I will help you assess what sort of attachment styles you tend to engage most often.  We will explore how your style works for you and how it creates barriers toward your relationship goals.  Once we develop an understanding of what motivates your attachment behavior, we will incorporate mindfulness based strategies to help you soothe anxiety associated with forming close relationship bonds.  Through a psychodynamic, interpersonal approach, you will practice skills in accepting and offering empathic listening.  I will help you identify the needs you have in relationships and practice ways to request your needs be met adequately.  You will learn to challenge old belief patterns about your ability to love and be loved in a healthy, accepting relationship.
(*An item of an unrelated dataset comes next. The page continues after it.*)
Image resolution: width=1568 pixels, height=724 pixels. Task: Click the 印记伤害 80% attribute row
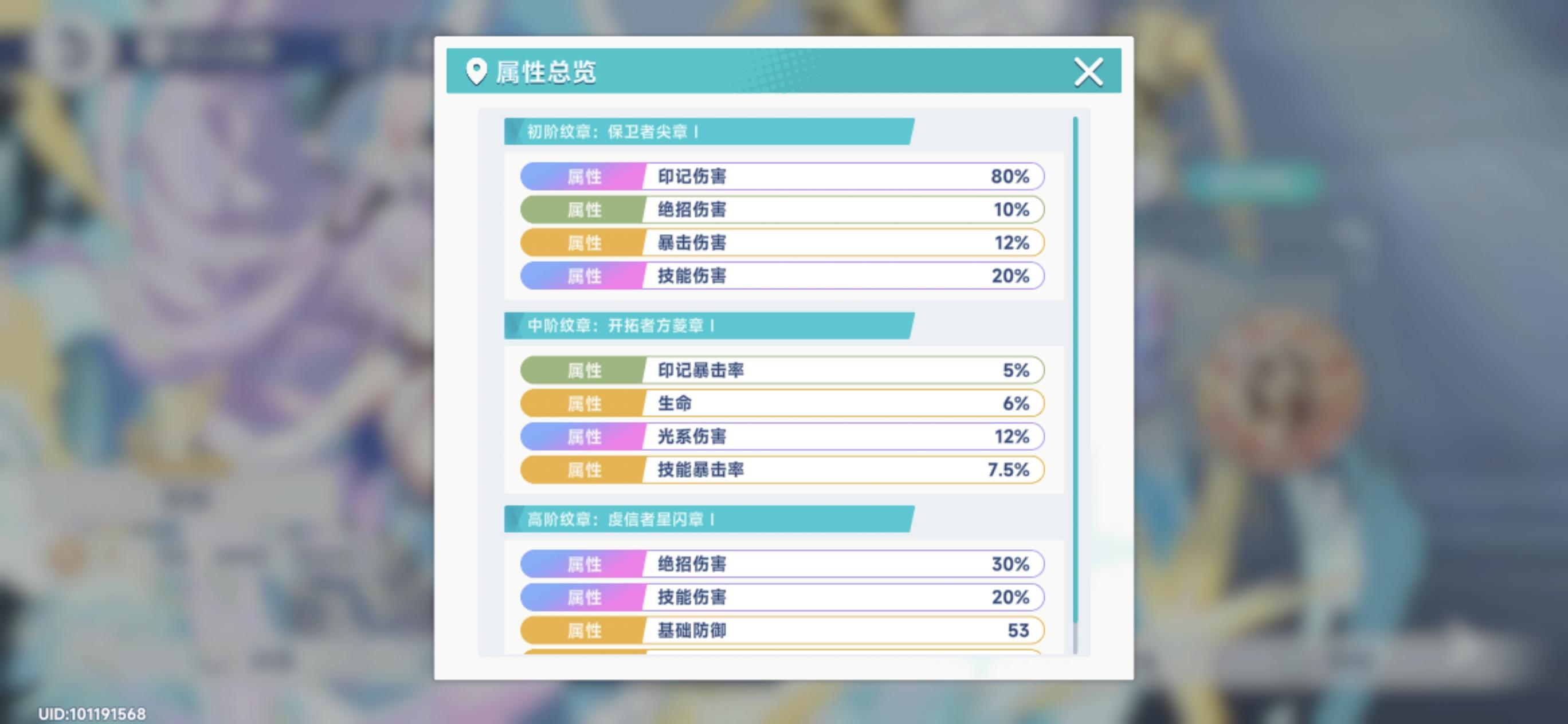[782, 176]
Working in this way has the potential to benefit all of your relationships whether they be work or friendship, family, or intimate relationships.  You will be able to experience relationships on more secure footing and experience more freedom of choice. 

CONFLICT & INSECURE ATTACHMENT

Relationship Conflict & Insecure Attachment 

Sometimes couples get caught in a loop of conflict in which partners just can’t seem to understand each other’s perspective.  Couples may experience chronic bickering, blaming or attacking each other, constantly triggering each other, or they may distance and disconnect, stop speaking and laughing, eventually feeling alone and hopeless. The common thread is that these couples no longer feel a safe, loving, and enjoyable connection with their partner.  Once caught in the cycle, couples tend to have repetitive arguments in which both partners seek to be heard rather than trying to listen.  One or both partners might always need to be right at the cost of missing an opportunity to understand each other.  Some couples avoid difficult conversations all together, furthering the gap in connection.  Eventually this cycle can move toward resentment and possibly separation. 

I help couples restore the strength and connection they once had, rebuilding trust and intimacy to create a secure and nurturing relationship.  Couples learn the subtle ways they may trigger their partners into anxiety states.  I help them recognize when their partners become activated so that they can use skills that are more responsive to the anxiety rather than acting it out in patterns of fight or flight.  We practice empathic listening, down regulation, and relationship repair skills.  I help you identify resolvable conflicts and how to understand and manage irresolvable conflicts.  You will develop a practice of friendship behaviors with your partner which will provide a foundation for your connection as lovers and romantic partners.  

How I can help with relationship conflict & insecure attachment

RELATIONSHIPS & LOSS

Relationships & Loss

When we take the risk to love, we also take on the risk of loss.  Even the happiest of lifelong relationships will be confronted with eventual loss.  There are times when a relationship ends prematurely.  Whether you have experienced an unwanted break-up or a long and hurtful divorce, the loss of a relationship can feel as painful as the death of a loved one.  Not only do people experience the loss of the relationship itself, but the loss of the hopes and dreams inspired by that relationship. People may feel powerless, experience a blow to their self-esteem and develop depression. Another form of loss that can take shape in relationships is the development of the fear of abandonment.   This fear of abandonment can lead people to put up barriers to avoid future relationships out of self-protection.  Unresolved grief can leave you feeling lost and lonely.  

The loss of a relationship merits a thoughtful and heartfelt goodbye.  I will help you express your feelings and mourn the loss of your significant other. I will help you work through any lingering feelings you may have.  You will learn about the stages of grieving and build a self-care practice that supports and strengthens you as you grieve.  You will learn ways to challenge beliefs or fears that you will be alone.  Through insight-oriented work, you will develop an understanding of the memories connected to abandonment fears. You will discover ways to enrich your life as you move forward independently and how to invite others into your life in a meaningful way as you heal.